Output each record exactly, with nothing omitted.

Saved entries:
+===+
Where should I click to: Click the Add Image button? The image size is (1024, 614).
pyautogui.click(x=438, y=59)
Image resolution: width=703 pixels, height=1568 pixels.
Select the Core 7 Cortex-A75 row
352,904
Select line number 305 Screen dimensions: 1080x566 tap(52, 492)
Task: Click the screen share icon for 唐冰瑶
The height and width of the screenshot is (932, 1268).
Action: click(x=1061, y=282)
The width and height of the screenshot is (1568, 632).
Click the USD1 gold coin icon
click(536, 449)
+===+
- _TASK SOLUTION_
Where should I click to: Click the Add Image button? The image size is (1024, 614).
pyautogui.click(x=438, y=59)
Image resolution: width=703 pixels, height=1568 pixels.
Select the Core 7 Cortex-A75 row
352,904
Select line number 305 Screen dimensions: 1080x566 tap(52, 492)
Task: Click the screen share icon for 唐冰瑶
The height and width of the screenshot is (932, 1268).
Action: click(x=1061, y=282)
The width and height of the screenshot is (1568, 632).
Click the USD1 gold coin icon
click(536, 449)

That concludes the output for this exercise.